Il primo si intitola La crepa e la luce, di Gemma Capra Calabresi. Per chi come me negli anni 70 non era più un bambino, il nome Calabresi evoca un periodo di grande conflittualità e violenza: evoca il tempo del terrorismo. Gemma è la giovane moglie del commissario Luigi Calabresi e in questo libro racconta il suo incontro con Gigi, come lo chiama lei, i brevi anni del loro matrimonio e il suo lungo cammino verso il perdono. Impiegherà molti anni per riuscire ad arrivare a perdonare gli assassini del marito, ma da subito ha una certezza: educare i tre figli al di fuori del rancore e della rabbia.

Due cose mi hanno colpito nel suo racconto. La prima è quando il suo parroco, senza emettere suono, ma solo con il movimento delle labbra, sillaba “È morto”. Gemma cade seduta sul divano, don Sandro le stringe le mani lei rimane intontita. Amici e parenti vengono in visita a casa, ma è come se lei non fosse lì. Scrive: “Era come se qualcuno mi avesse presa in braccio, e io abbandonata in quell’abbraccio, capii, seppi, senza ombra di dubbio, che ce l’avrei fatta, che la mia vita sarebbe stata sicuramente diversa, ma io con i bambini saremmo andati avanti perché non ero sola… Sono certa che su quel divano, nel momento più basso della mia vita, nella solitudine e nella disperazione, ho incontrato Dio… Strinsi le mani di don Sandro e mormorai: “Diciamo un’Ave Maria per la famiglia dell’assassino””. La seconda è il necrologio: le parole proposte dalla madre di Gemma furono le più adatte a spezzare la catena di odio di cui un intero paese era diventato prigioniero. Si tratta delle parole che Cristo rivolge al Padre sulla croce: “Padre, perdona loro perché non sanno quello che fanno”.

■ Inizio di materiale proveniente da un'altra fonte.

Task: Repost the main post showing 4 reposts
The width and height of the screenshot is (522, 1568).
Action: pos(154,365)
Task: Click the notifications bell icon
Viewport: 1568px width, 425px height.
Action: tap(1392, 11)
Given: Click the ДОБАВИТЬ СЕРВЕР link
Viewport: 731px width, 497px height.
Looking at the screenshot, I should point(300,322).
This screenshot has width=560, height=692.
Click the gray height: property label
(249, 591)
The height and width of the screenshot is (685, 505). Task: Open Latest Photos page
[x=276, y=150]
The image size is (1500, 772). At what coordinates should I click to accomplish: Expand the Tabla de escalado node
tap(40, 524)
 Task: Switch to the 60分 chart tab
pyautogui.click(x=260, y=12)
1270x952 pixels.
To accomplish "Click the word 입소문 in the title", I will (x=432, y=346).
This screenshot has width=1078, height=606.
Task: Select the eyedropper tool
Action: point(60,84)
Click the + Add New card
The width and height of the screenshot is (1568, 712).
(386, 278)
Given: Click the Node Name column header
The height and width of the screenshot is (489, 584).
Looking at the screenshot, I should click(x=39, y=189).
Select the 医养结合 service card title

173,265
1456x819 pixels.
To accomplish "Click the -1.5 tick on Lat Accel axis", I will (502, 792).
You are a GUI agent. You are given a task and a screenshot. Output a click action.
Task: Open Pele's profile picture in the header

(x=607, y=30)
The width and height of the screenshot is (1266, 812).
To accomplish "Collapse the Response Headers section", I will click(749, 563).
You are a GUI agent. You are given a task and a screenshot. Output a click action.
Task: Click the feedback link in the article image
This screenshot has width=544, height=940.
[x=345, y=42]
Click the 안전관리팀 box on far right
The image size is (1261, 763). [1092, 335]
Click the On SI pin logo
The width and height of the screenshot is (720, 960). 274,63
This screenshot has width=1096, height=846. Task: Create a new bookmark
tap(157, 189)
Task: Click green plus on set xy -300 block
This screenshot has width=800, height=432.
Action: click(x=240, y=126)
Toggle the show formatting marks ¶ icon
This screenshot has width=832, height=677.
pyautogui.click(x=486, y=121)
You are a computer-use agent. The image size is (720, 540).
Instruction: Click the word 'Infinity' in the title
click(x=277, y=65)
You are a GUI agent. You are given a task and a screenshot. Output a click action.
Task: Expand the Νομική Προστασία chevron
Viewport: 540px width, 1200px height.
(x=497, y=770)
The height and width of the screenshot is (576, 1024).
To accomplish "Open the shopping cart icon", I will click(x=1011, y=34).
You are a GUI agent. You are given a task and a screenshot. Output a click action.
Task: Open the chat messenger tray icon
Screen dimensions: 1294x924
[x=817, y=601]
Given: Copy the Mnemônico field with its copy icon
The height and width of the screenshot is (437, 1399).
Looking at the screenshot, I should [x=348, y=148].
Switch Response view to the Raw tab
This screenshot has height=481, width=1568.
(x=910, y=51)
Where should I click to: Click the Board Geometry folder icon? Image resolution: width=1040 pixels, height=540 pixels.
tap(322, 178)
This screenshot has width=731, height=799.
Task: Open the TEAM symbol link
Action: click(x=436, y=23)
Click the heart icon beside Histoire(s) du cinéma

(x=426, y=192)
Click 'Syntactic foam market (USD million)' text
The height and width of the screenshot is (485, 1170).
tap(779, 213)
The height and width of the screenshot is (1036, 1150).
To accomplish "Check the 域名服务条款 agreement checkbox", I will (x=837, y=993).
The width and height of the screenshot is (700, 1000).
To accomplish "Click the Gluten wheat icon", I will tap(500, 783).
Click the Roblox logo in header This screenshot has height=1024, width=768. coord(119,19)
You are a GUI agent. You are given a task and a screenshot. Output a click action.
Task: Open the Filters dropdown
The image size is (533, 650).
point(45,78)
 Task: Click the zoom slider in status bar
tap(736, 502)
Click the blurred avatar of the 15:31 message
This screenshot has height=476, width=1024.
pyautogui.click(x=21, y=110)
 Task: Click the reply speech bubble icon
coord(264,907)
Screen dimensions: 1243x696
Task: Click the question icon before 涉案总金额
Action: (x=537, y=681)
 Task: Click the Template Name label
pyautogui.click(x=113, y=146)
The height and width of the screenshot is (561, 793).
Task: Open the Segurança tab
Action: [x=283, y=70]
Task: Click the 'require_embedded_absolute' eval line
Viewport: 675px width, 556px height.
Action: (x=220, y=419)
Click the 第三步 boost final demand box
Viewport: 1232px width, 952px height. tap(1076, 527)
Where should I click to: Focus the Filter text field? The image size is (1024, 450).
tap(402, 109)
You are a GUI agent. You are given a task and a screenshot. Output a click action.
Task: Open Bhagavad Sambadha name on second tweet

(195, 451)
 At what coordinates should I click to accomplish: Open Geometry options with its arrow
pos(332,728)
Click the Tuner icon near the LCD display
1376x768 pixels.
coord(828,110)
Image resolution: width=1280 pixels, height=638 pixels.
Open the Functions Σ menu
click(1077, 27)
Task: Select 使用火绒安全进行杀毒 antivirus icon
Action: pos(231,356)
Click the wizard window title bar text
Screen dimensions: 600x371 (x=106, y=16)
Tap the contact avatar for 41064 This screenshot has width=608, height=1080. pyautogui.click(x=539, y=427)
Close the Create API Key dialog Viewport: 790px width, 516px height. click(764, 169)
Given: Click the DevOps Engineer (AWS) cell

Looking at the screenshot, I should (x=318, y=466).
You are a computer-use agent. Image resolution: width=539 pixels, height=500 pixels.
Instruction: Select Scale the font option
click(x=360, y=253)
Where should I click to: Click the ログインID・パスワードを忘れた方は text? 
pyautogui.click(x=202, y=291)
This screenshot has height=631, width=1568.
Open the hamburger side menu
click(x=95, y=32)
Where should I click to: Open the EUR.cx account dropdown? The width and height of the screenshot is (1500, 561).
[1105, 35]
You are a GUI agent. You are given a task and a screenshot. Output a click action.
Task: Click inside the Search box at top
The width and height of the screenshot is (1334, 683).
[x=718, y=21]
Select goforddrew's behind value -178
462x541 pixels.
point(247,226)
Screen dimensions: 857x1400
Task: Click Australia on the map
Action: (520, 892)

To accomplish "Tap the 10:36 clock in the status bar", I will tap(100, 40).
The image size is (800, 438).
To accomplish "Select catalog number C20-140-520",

Il secondo libro che desidero consigliarvi, invece, è Maïti. Resistenza e perdono. Il testo racconta la testimonianza di Maïti, ragazza svizzera tedesca, che vive in Francia e al tempo della Seconda Guerra Mondiale non ha ancora 18 anni. La famiglia è benestante, il padre è un musicista conosciuto a livello internazionale e, pur venendo da una famiglia protestante, si è convertito al cattolicesimo e ha trasmesso la sua fede alla figlia. Maïti impara a leggere le note ancor prima di leggere le lettere. Fin da piccola suona il pianoforte con maestria e il futuro che immagina è quello di una vita da concertista. Ma c’è la guerra e le circostanze che si trova a vivere la conducono a entrare nella Resistenza. Viene arrestata nel ’43 e per quattro mesi subisce torture che distruggeranno il suo fisico e i suoi progetti di vita futura, ma non il suo spirito e la sua fede. Nelle pagine in cui racconta il momento dell’arresto scrive: “Dall’infanzia avevo capito che una vita si costruisce rispondendo alle chiamate ricevute: ciò che conta non è prevedere ciò che arriverà, quanto essere all’altezza delle circostanze che si presentano in ogni istante. Non avevo da scegliere il mio cammino, ma da accoglierlo”. Gli interrogatori furono prima solo verbali, poi arrivarono le botte e la tortura. Al termine del primo interrogatorio violento, la prima cosa che fece fu recitare il Padre Nostro, e scrive: “Ma la seconda volta sentii che quelle parole mi riguardavano personalmente, che la preghiera che ci aveva lasciato Cristo si inscriveva nella mia storia. Sì, dovevo perdonare. Sì, anche per loro Cristo stesso aveva offerto la sua vita. Dio amava tutti gli uomini e chiedeva anche a me di amarli”. Durante quei quattro mesi di violenze Maïti tiene questa posizione, e la trasmette anche ai suoi compagni di prigionia. Quarant’anni dopo la fine della guerra riceve una telefonata inaspettata, quella del suo torturatore che la vuole incontrare. Accetta. Per anni aveva provato angoscia per quell’uomo, che le aveva inferto così tanta sofferenza: non voleva che potesse morire deformato dal male compiuto, e desiderava perdonarlo. Nell’attesa dell’incontro si domanda se veramente sarà capace di perdonare e nella postfazione trovate queste parole:

“Perdono, le chiedo perdono.

Cosa posso fare adesso?

Come posso riparare il male commesso?” 

“Con l’amore”, gli dissi,

“La sola risposta al male è l’amore”.